The basic-materials stock is bumping up against its April high at $116.55 and has a solid layer of support just underneath. Another session or two of above average bullish interest and the stock will be challenging its 2015 peak near $119.
During the two weeks prior to PPG's breakout move on Wednesday, which pushed shares above a key trend line that linked the April and May highs, the stock held in a very narrow range. The top band of this range, the initial June high at $115.15, is now a very solid support level. The lower band is marked by the stock's current June low of $113.25. A close below this key level would put the stock back in consolidation mode.
As a new week begins, PPG should be considered a low risk buy between $115.50 and $113.50. A close below $113 would neutralize Wednesday's breakout move.
PPG traced out a powerful bull run off the Oct. 15 spike low. Just 11 weeks later the stock had surged over 35% before topping out just before year's end. The stock managed a slightly higher high in late February of this year, but the upside momentum in last year's fourth quarter was gone. As a result, PPG has been consolidating all of this year while giving back very little of the October run.

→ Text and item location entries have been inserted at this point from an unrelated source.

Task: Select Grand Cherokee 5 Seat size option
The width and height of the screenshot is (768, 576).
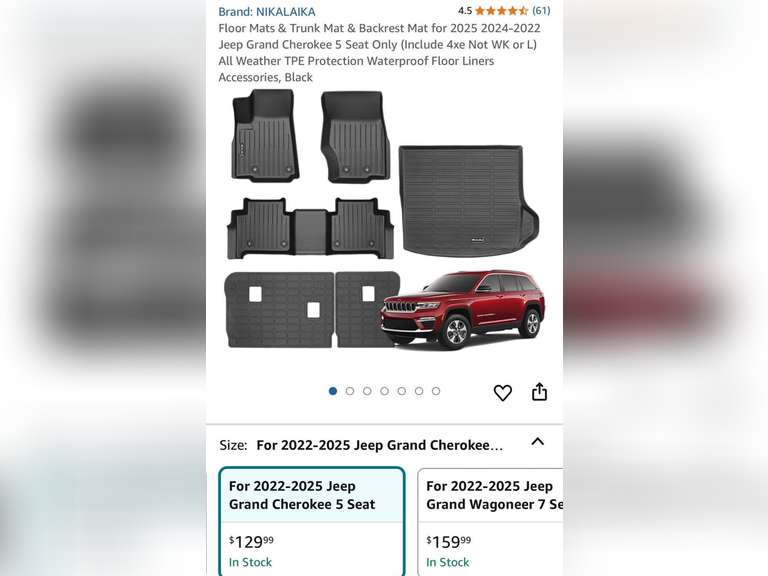Action: click(312, 522)
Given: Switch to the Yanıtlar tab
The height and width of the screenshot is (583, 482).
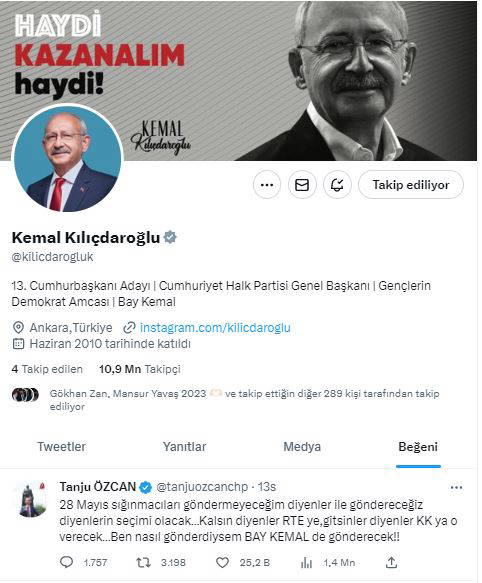Looking at the screenshot, I should pyautogui.click(x=184, y=447).
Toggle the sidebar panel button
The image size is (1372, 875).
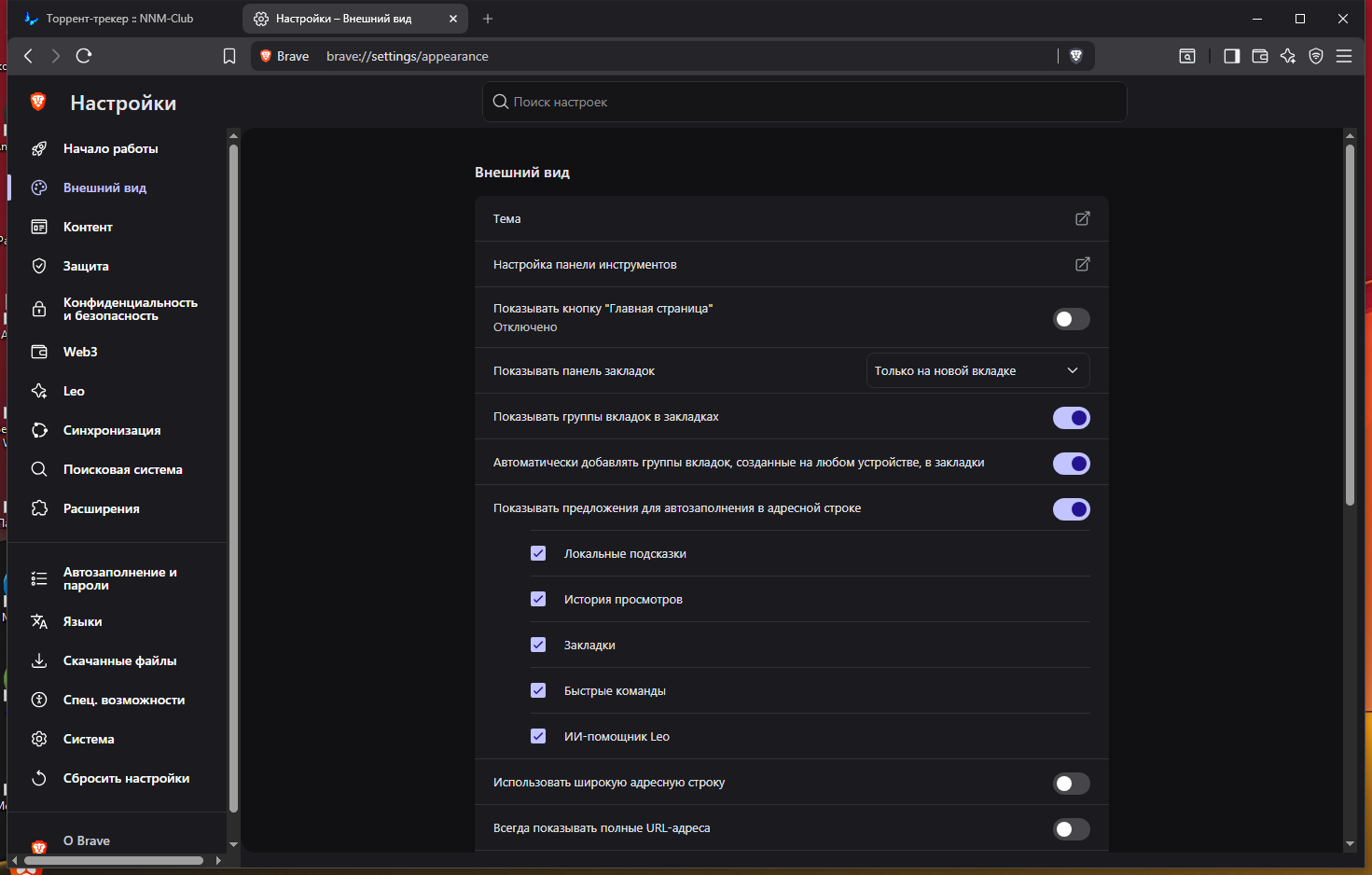[1231, 56]
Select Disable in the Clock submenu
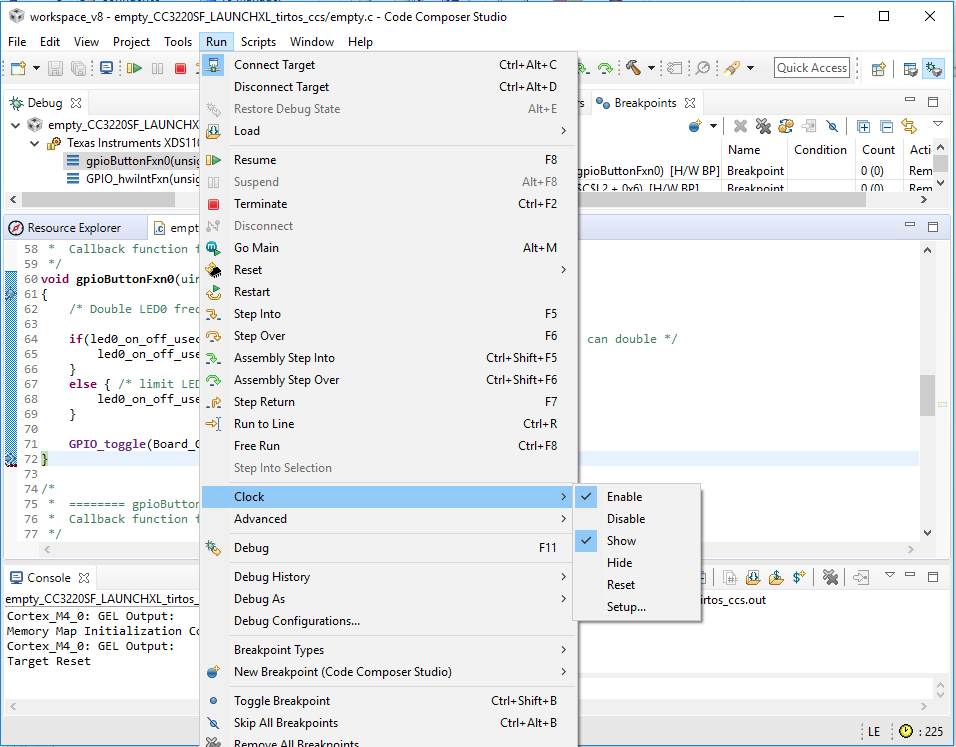Image resolution: width=956 pixels, height=747 pixels. click(x=625, y=519)
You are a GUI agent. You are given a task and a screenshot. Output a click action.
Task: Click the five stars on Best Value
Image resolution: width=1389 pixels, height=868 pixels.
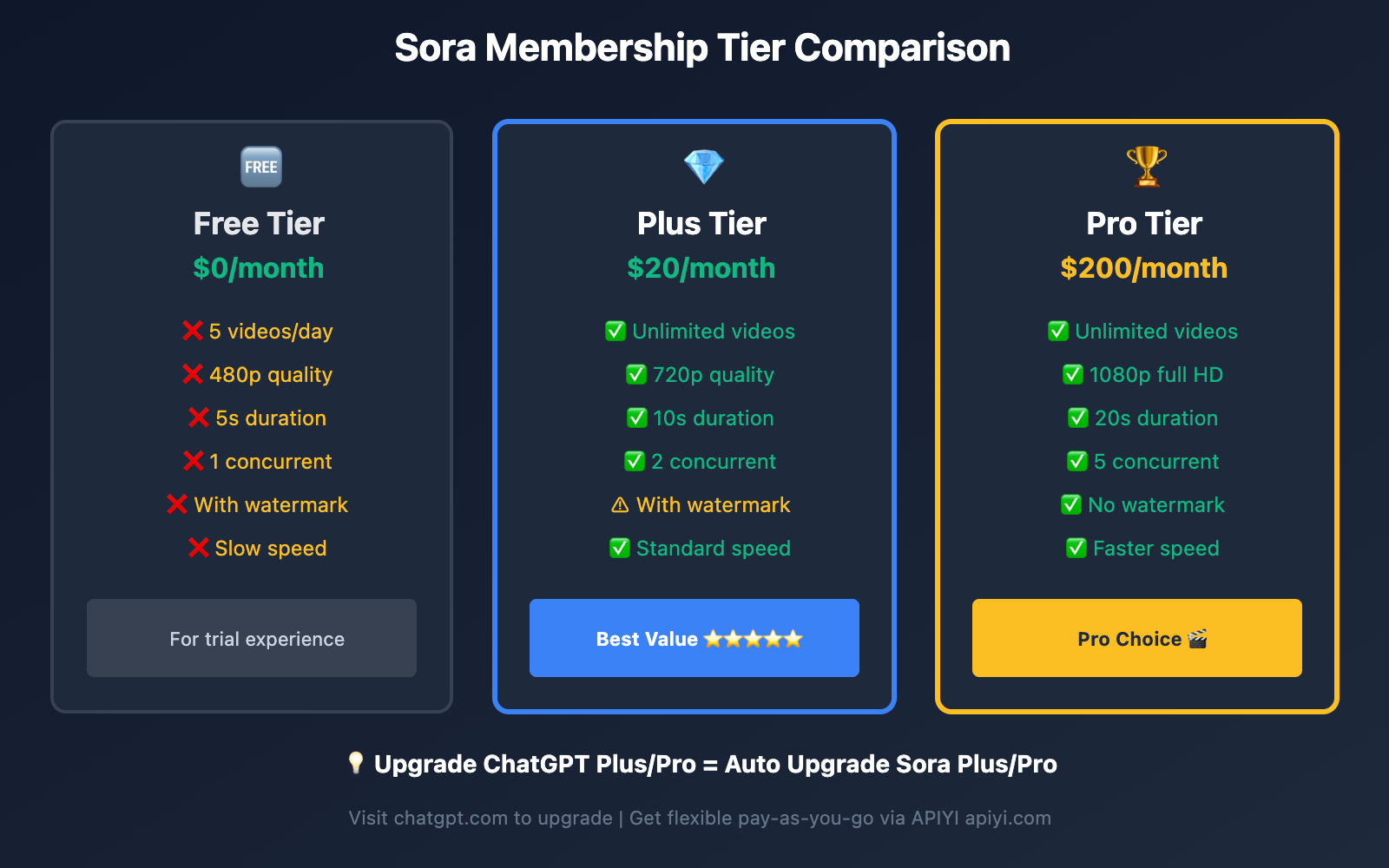(x=753, y=639)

With back-to-back higher monthly lows in place and a nice uptick in bullish interest last week, this healthy sideways action may soon give way to a new bull leg. PPG has room to run on the upside and is far from overbought as per its moving average convergence/divergence indicator. The February/March highs near $119 will be a challenge. A slight pullback from here may be needed before new 2015 highs are reached.